"Bir daha geri gelmeyecek mutlu çocukluk dönemi!"
Dünya tarihinin ve Rus Edebiyatının en büyük, en iyi yazarlarından biri olan Lev Tolstoy varlıklı bir ailenin çocuğu olarak 1828 yılında doğmuştur. Oldukça küçük bir yaşta (sanırım 2) annesini ve 8-9 yaşlarındayken de babasını kaybetmiştir. Anne ve babasını kaybettikten sonra yakınları tarafından yetiştirilmiştir. Gerçekçi edebiyatın en büyük temsilcilerinden biri olan yazar otobiyografisini ele aldığı üçlemin ilk kitabı olan Çocukluk romanında biraz bu durumdan -nesnellik anlamında- uzaklaşmıştır.
Kitapta da varlıklı bir ailede dünyaya gelen; 10 yaşındaki Nikolenka üzerinden okura aktarmaktadır.

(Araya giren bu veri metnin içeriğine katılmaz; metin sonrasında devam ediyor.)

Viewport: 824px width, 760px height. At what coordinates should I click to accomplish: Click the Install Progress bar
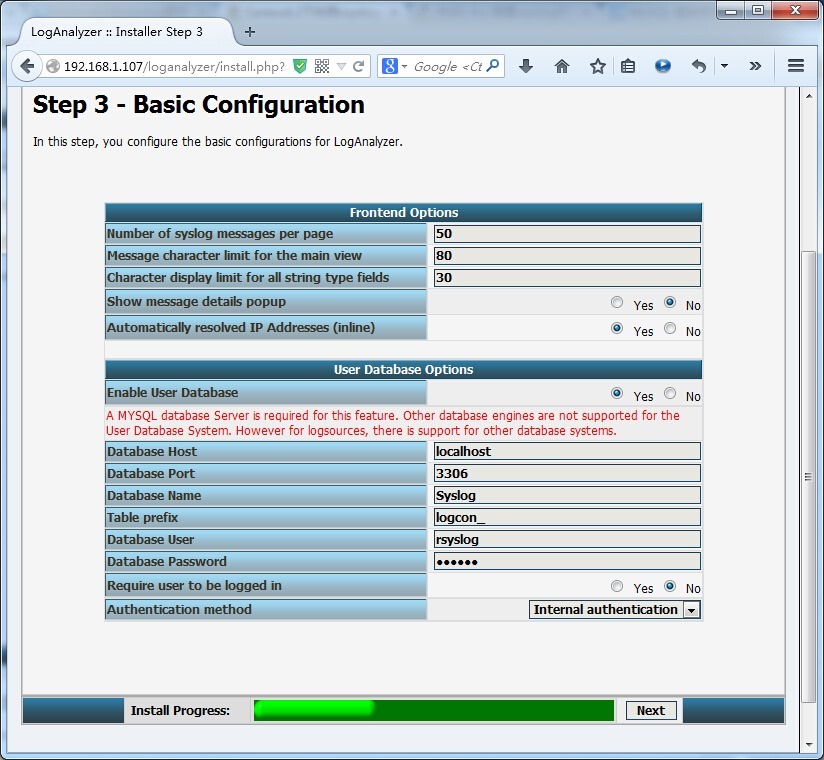[435, 710]
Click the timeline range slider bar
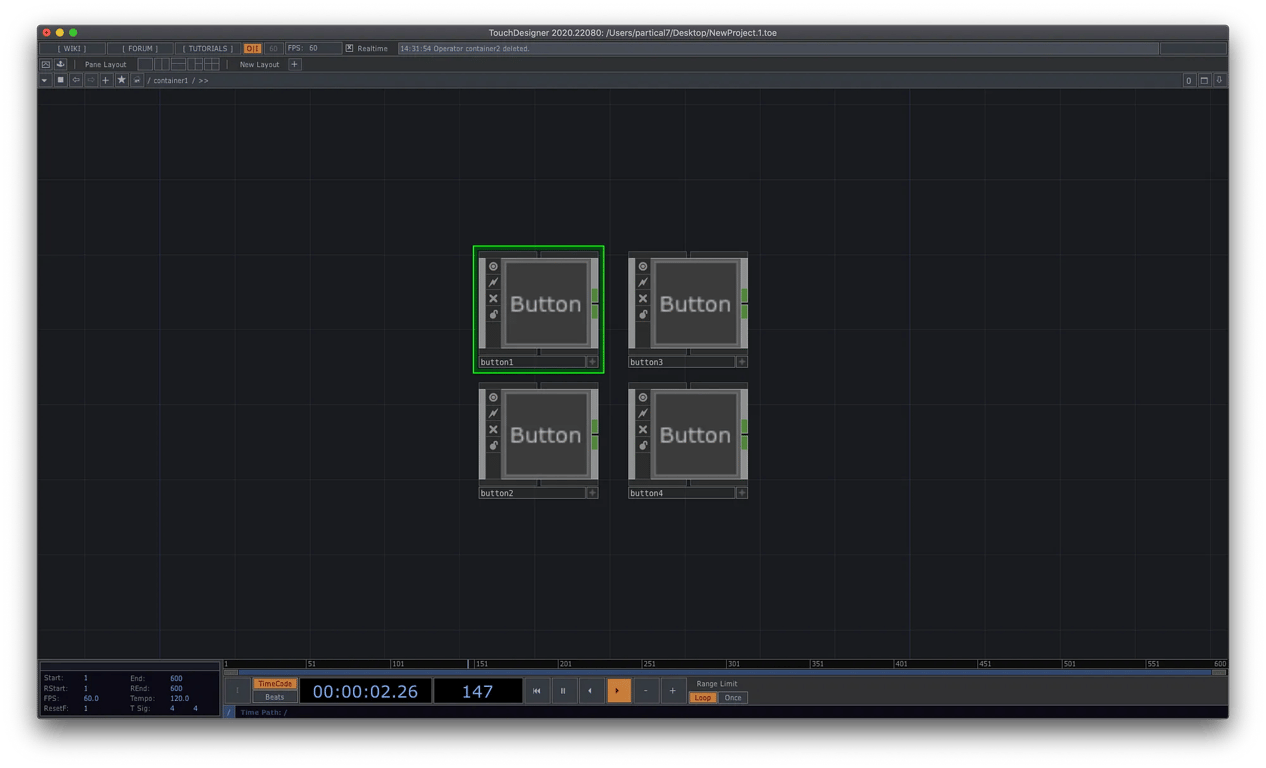The image size is (1266, 768). pos(725,672)
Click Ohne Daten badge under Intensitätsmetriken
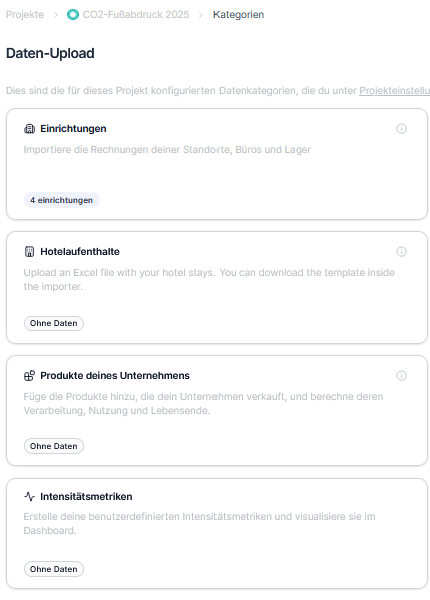The height and width of the screenshot is (600, 430). coord(54,569)
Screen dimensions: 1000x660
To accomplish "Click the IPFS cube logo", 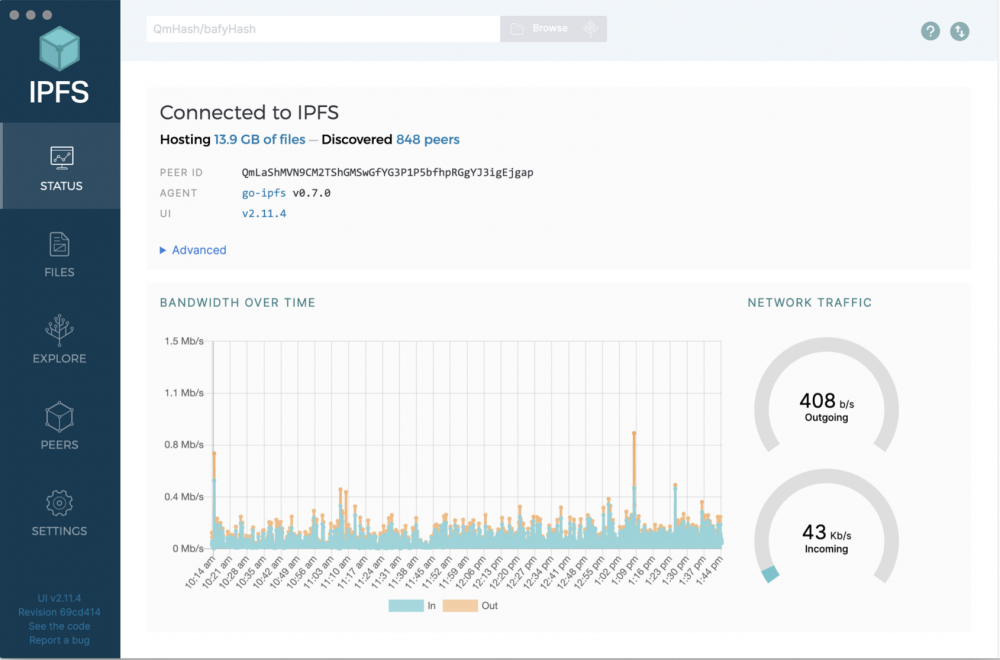I will [60, 48].
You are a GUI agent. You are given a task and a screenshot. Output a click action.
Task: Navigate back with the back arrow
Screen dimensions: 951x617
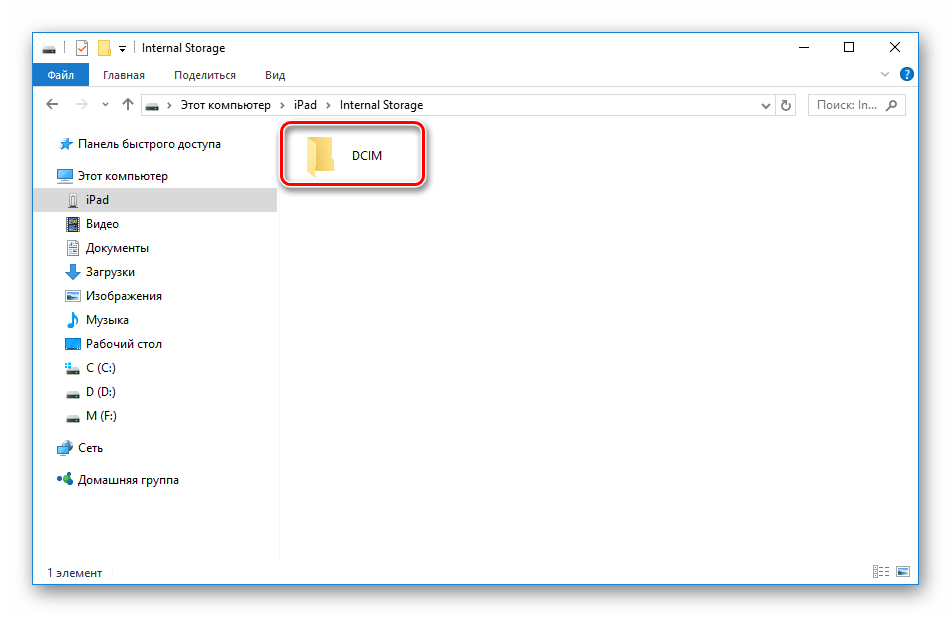pos(53,105)
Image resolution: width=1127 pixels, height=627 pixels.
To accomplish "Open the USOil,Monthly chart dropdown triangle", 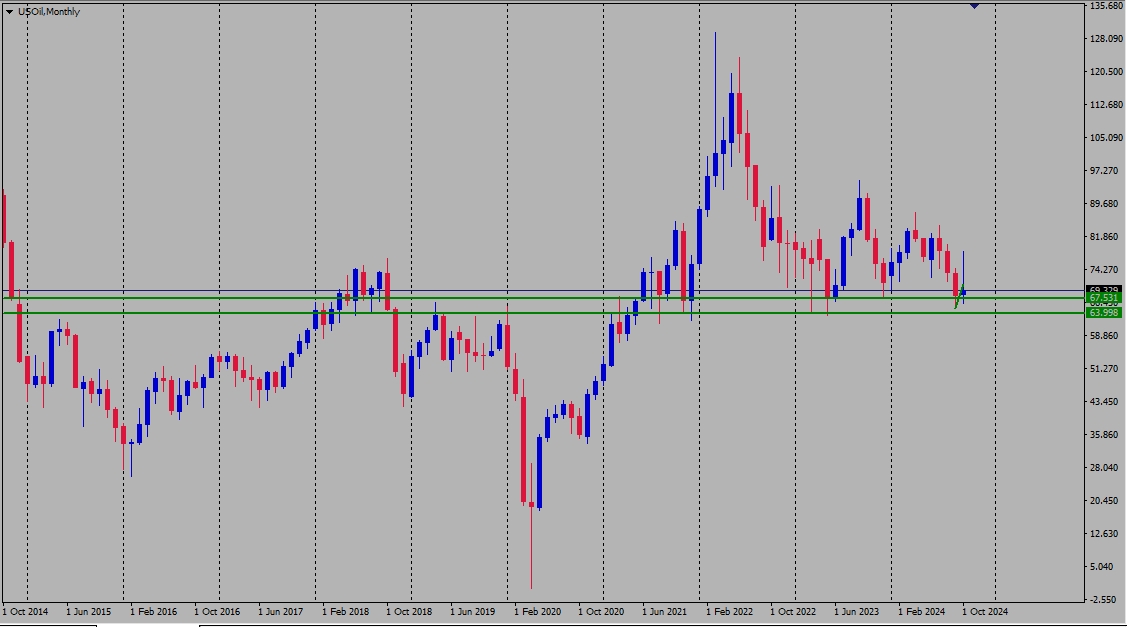I will 9,12.
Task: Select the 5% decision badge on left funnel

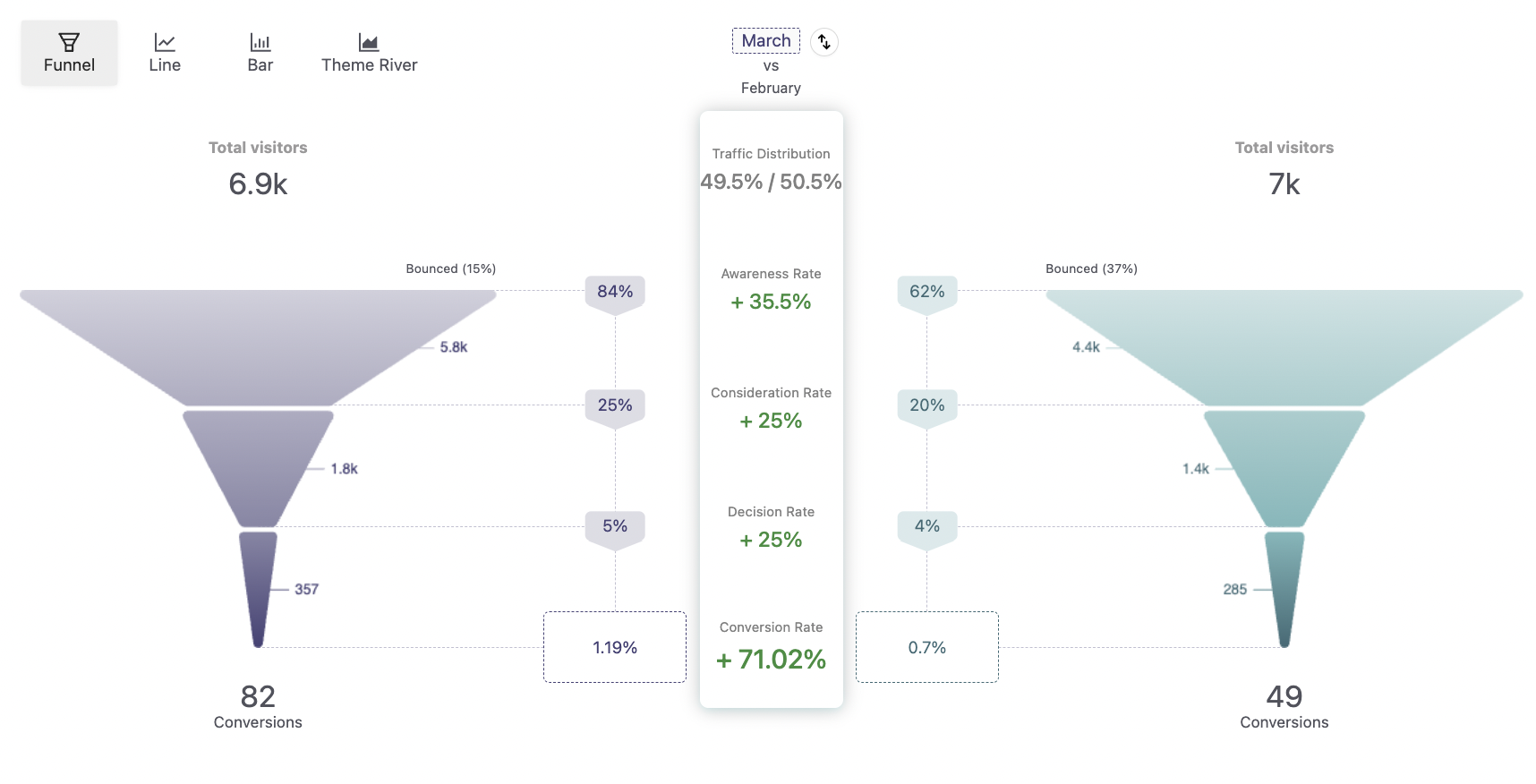Action: 614,526
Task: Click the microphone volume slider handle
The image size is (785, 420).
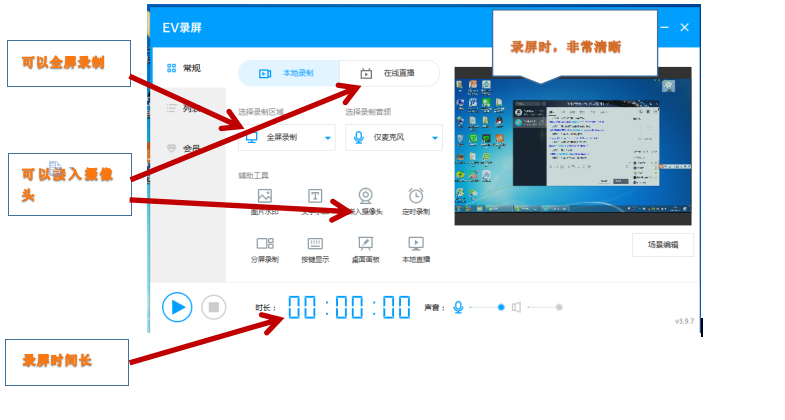Action: (501, 307)
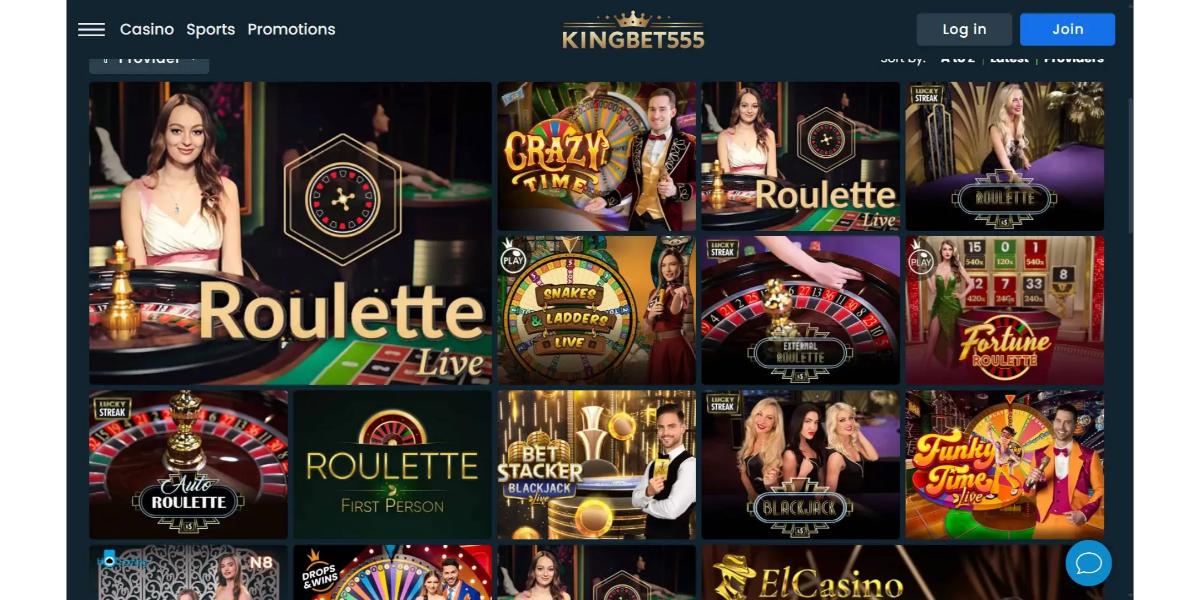This screenshot has height=600, width=1200.
Task: Click the KINGBET555 crown logo
Action: [x=633, y=30]
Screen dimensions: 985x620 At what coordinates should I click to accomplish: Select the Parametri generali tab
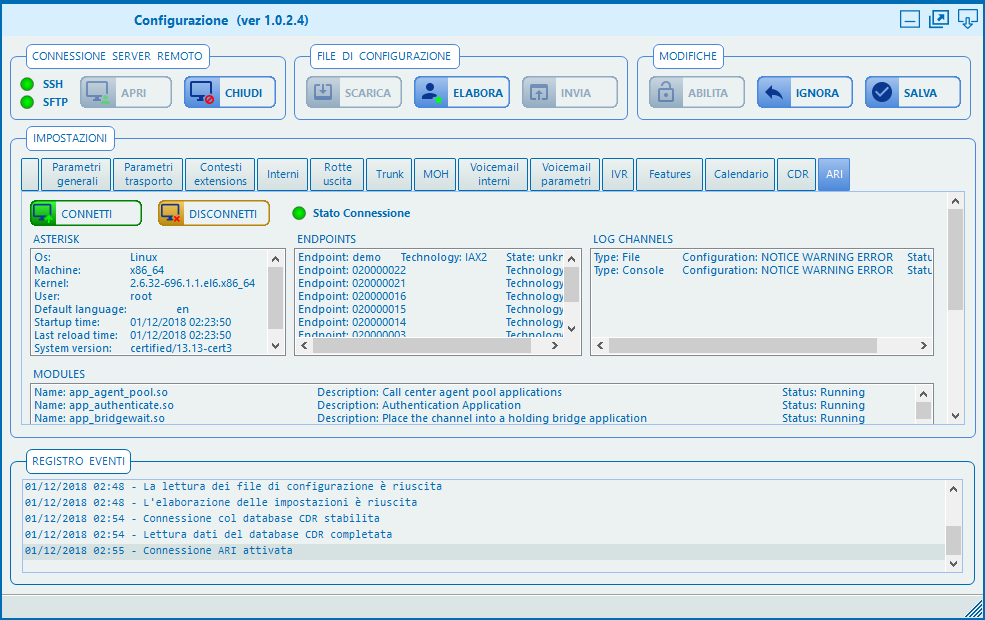[76, 174]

Roman salt bir kurgudan oluşmuyor. Anılarının içine aslında olmasını istediği, hayal ettiği kurgu durumlarını eklediğini düşünüyorum. Bilhassa da annesi üzerinden.Annesini erken yaşta kaybetmesinin ve onunla ilgili hiçbir anısının olmamasının burukluğunu biraz da olsa Nikolenka üzerinden gidermeye çalışıyor. Kitapta Nikolenka annesine oldukça düşkün ve ona karşı büyük bir hayranlık, sevgi ve saygı duyan bir çocuk. Belki de karakter üzerinden annesiyle daha uzun zaman birlikte kalsaydı nasıl bir ilişkileri olacağını aktarmaya çalıştı.
Çocukluk kitabında yazar; özel öğretmeniyle ilgili düşünceleri, annesine olan sevgisini, kardeşleri ve arkadaşlarıyla olan ilişkisi ve aslında neden kendini çirkin bulduğunu arka planını okura sunuyor. Birebir kendi hayatını kitapta aktarmasa da; aslında kişiliğinin, duygu ve düşüncelerinin nasıl geliştiğini, şekillendiğini daha çok aktarmaya çalışmıştır.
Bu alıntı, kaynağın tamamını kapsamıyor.